Nine years after The Decision, there are other cultural forces at play: Social media use is much more ubiquitous.
And more than that, James is different, in part because of that backlash from nine years ago.
He's a more powerful athlete, a global superstar with three NBA championships and a settled legacy.
His business empire has expanded past basketball and into entertainment, with his name helming dozens of television and film projects.
James went from a great player to a business titan, who made activism on certain social issues a part of his empire.
All of that has combined to build him into a figure with arguably unparalleled influence in the history of the league.
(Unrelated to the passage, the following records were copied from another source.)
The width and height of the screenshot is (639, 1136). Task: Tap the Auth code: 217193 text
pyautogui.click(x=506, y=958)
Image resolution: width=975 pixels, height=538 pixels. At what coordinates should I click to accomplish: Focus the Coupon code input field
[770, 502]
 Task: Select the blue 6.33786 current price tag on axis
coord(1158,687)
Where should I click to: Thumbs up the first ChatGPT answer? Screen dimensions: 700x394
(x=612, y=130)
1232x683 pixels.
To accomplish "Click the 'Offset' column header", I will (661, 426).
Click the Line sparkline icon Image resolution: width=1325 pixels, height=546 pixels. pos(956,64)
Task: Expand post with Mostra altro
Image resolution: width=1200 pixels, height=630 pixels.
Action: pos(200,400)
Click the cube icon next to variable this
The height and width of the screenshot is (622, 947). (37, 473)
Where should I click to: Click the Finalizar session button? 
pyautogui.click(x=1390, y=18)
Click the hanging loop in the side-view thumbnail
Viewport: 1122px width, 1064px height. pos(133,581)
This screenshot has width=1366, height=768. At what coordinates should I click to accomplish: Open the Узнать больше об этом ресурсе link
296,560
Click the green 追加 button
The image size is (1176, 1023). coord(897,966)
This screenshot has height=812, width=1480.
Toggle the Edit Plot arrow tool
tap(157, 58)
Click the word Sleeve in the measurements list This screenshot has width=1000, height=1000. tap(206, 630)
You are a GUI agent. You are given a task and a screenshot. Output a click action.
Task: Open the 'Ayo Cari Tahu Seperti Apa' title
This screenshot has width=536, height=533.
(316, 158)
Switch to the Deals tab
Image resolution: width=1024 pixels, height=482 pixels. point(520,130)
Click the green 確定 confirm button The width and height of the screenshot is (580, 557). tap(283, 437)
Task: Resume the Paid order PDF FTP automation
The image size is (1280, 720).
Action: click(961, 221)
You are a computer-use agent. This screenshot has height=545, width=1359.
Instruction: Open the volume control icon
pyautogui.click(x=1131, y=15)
But in some ways, James' history with activism has been as enigmatic as it has been common.
Fans who accused James of cowardice also charged him with hypocrisy.
James has carefully cultivated an image of willingness to engage with political issues throughout his career, including stands on police shootings and a high-profile endorsement for Mrs Hillary Clinton's presidential campaign in 2016.
Last month, Governor Gavin Newsom of California, a Democrat, appeared on James' HBO show, The Shop, to sign a Bill that would allow athletes to seek endorsements and other deals, another bit of careful brand cultivation for James.
On the premiere of The Shop in 2018, James didn't eschew a comparison to one of his idols, boxer Muhammad Ali, a famed social justice crusader. In fact, James suggested that he didn't care about backlash and that his popularity had declined when he started speaking out on various issues.
"He knew that it wasn't about him," James said, referring to Ali, adding that Ali knew that he would receive backlash and might go to jail.
James has previously been criticised for initially keeping silent about certain issues, such the 2014 police shooting of Tamir Rice, a 12-year-old African American boy, in Ohio.
Early in his career, James received blowback for declining to sign a letter circulated by his teammate Ira Newble criticising the Chinese government for its support of the Sudanese government in relation to the armed conflict in Darfur, in which hundreds of thousands of civilians were killed.
But the next year, in 2008, James spoke out about Darfur on ESPN: "At the end of the day, we're talking about human rights. And people should understand that human rights and people's lives are in jeopardy. We're not talking about contracts here. We're not talking about money. We're talking about people's lives being lost and that means a lot more to me than some money or a contract."
And yet, the potential harm to James' business interests caused by Mr Morey's Twitter post cannot reasonably be separated from his criticism of the general manager.
He said he had been to China more than a dozen times in his career - usually with the league or one of his corporate sponsors like Nike, which counts China as its third-largest market.
James also has more to lose in China than just sales from shoes or other basketball-related merchandise: His entertainment projects, like Space Jam 2, may be distributed in China, a significant market for Hollywood production studios like Warner Bros and similarly for James' brand itself.
However, James may have helped the NBA. On the Chinese mainland, his comments have been met with enthusiasm.
That the most famous basketball player in the world has, by some interpretations, lent support to the Chinese government's position over that of an American basketball executive will not hurt in maintaining relationships - and profits - for basketballers in China.
After all, the Chinese buy sneakers, too.